A photon counter is pointed at a remote star for one minute, in order to infer the rate of photons arriving at the counter per minute, $\lambda$. Assuming the number of photons collected $r$ has a Poisson distribution with mean $\lambda$,

$P(r \mid \lambda) = \exp(-\lambda) \frac{\lambda^r}{r!},$

and assuming the improper prior $P(\lambda) = 1 / \lambda$, make Laplace approximations to the posterior distribution over $\lambda$.

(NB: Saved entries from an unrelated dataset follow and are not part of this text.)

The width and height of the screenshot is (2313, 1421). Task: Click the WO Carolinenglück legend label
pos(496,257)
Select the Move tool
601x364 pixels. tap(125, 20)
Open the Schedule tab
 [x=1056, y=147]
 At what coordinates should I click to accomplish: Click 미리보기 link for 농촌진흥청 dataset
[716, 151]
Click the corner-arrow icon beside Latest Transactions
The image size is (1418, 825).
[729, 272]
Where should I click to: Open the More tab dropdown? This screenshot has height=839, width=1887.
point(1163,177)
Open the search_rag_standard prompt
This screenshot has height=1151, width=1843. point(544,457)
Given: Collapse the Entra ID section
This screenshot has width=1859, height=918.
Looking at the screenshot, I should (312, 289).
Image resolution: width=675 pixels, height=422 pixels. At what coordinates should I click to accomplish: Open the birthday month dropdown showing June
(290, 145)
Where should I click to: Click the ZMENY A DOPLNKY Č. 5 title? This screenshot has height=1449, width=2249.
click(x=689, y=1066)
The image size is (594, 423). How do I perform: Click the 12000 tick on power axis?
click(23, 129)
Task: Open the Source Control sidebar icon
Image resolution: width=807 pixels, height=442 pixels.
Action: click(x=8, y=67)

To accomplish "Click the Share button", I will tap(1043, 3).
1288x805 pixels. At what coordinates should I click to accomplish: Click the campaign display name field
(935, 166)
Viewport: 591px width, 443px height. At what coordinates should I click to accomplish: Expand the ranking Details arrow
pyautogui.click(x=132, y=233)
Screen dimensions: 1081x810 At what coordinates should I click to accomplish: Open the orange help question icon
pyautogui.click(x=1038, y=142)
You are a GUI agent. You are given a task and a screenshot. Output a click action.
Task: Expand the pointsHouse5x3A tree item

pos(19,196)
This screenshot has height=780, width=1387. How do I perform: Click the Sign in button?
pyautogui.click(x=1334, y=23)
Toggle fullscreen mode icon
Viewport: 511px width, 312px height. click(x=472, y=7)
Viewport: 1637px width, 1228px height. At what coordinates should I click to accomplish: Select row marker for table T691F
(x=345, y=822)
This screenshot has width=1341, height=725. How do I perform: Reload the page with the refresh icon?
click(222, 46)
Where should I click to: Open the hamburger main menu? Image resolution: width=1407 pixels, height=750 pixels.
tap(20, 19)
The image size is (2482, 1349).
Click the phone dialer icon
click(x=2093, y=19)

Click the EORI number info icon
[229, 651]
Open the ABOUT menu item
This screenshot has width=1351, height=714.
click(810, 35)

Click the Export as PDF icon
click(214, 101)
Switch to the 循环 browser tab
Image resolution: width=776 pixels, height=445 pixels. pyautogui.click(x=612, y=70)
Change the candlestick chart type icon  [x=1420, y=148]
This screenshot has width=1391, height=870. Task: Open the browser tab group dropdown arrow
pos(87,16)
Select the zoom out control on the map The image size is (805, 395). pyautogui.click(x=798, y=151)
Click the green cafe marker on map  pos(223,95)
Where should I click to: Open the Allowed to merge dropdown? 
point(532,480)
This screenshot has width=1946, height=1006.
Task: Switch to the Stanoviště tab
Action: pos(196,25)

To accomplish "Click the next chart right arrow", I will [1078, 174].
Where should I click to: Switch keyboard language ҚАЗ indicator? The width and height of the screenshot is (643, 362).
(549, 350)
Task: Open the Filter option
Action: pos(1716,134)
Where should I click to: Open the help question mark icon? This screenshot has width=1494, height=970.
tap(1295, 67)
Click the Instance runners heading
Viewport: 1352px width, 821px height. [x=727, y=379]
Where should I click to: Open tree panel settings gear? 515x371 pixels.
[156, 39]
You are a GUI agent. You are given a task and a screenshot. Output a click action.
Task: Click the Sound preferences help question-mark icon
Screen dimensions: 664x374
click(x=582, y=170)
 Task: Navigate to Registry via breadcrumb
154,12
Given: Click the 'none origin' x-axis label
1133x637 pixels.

First, since we have a prior, note that $\lambda_0 = \lambda_{\text{MAP}}$. The posterior is

$p(\lambda \mid r) \propto p(r \mid \lambda) p(\lambda) = \frac{e^{-\lambda} \lambda^{r-1}}{r!}$

The negative log of the posterior is

$\begin{aligned} Q &= - \ln p(\lambda \mid r) \\ &= - [ \ln(e^{-\lambda}) + \ln(\lambda^{r-1}) - \ln(r!)] \\ &\propto \lambda - (r - 1) \log(\lambda) \end{aligned}$

We drop the term $\ln(r!)$ because it is just a constant with respect to $\lambda_{\text{MAP}}$. Now let’s find $\lambda_{\text{MAP}}$:

$\begin{aligned} \frac{\partial Q}{\partial \lambda} &= 1 - \frac{r-1}{\lambda} \\ 0 &= 1 - \frac{r-1}{\lambda} \\ \lambda_{\text{MAP}} &= r - 1 \end{aligned}$

Next, we compute the second derivative, evaluated at the mode of the distribution,

$A = \frac{\partial^2 Q}{\partial \lambda^2} \Bigg|_{\lambda = \lambda_{\text{MAP}}} = \frac{r-1}{\lambda^2_{\text{MAP}}} = \frac{r - 1}{(r-1)^2} = \frac{1}{r - 1}$

Since $A = \frac{1}{r - 1}$ and $\lambda_{\text{MAP}} = r - 1$, the normalized density is

$\begin{aligned} q(\lambda) &= \sqrt{\frac{A}{2 \pi}} \exp \Big\{ - \frac{A}{2} (\lambda - \lambda_{\text{MAP}})^2 \Big\} \\ &= \frac{1}{\sqrt{2 \pi (r - 1)}} \exp \Big\{ - \frac{1}{2 (r - 1)} (\lambda - (r - 1))^2 \Big\} \end{aligned}$

This is a Gaussian with a mean and variance of $r - 1$,

$\boxed{p(\lambda \mid r) \approx \mathcal{N}(\lambda; r - 1, r - 1)}$

and we’re done.

As a final warning, observe that a Gaussian approximation is often suboptimal. For example, we just derived a Gaussian distribution that has an identical mean and variance. For ease of visualization, let’s recalculate our Laplace approximation of just the Poisson distribution without the improper prior from MacKay. We can see that the approximation gets worse as $\lambda$ gets bigger (Figure $3$).

Figure 3: Laplace approximations of $\text{Pois}(x \mid \lambda)$ for $\lambda \in \{2, 10\}$. Since each Gaussian approximation has both a mean and a variance that are functions of $\lambda$, the variance of the Gaussian approximation quickly blows up when $\lambda$ is large.

This is due to the fact that the Gaussian approximation has both a mean and a variance of $\lambda$, and its spread increases faster than the Poisson distribution’s.